Em janeiro, segundo o Instituto Brasileiro de Geografia e Estatística (IBGE), as vendas do varejo restrito (que não incluem veículos e material de construção) e do ampliado (que consideram todos os segmentos) apresentaram quedas de 0,3% e 2,9%, respectivamente, em relação ao mesmo mês do ano passado (ver tabela na página seguinte). Essas retrações ficaram abaixo das expectativas de mercado, e interromperam uma sequência de aumentos nas vendas, registrados durante o segundo semestre de 2020 (Gráfico 1). Em 12 meses, ambos tipos de varejo também apresentaram piora, em relação à leitura anterior, com alta de 1,0% e recuo de 1,9%, respectivamente.

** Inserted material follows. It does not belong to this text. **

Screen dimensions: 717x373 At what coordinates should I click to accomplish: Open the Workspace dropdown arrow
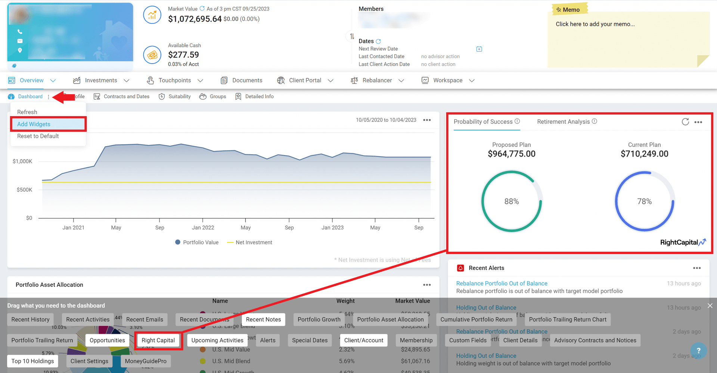(472, 81)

Esses resultados, de maneira geral, se explicam pela ausência do auxílio emergencial, frente à queda da renda e do emprego, pelo recrudescimento da pandemia, que gerou restrições ao funcionamento do comércio e pelas elevações de preços dos alimentos. Frente a essa situação, as famílias continuaram priorizando o consumo de itens essenciais e relacionados com a maior permanência nos lares, tais como farmácias, supermercados e materiais de construção, cujas vendas seguiram em expansão. Pelos mesmos motivos, foram anotadas contrações nas vendas de tecidos, vestuário e calçados – a maior contribuição negativa – e móveis e eletrodomésticos, em linha com o antecipado pelo Balanço de Vendas, divulgado pela Associação Comercial de São Paulo (ACSP) em janeiro, além de veículos e artigos de escritório e informática.

 

 

Em síntese, o varejo no início de 2021 continuou perdendo “folego” pela falta do auxílio emergencial e pelo recrudescimento da pandemia. A lenta vacinação, o surgimento de uma segunda onda da COVID-19, as novas medidas restritivas (fase vermelha e emergencial) e a queda da confiança do consumidor em fevereiro e março deverão manter essa tendência de arrefecimento para o varejo restrito durante o primeiro trimestre, de acordo com as projeções do Instituto de Economia Gastão Vidigal (IEGV) da ACSP (Gráfico 2).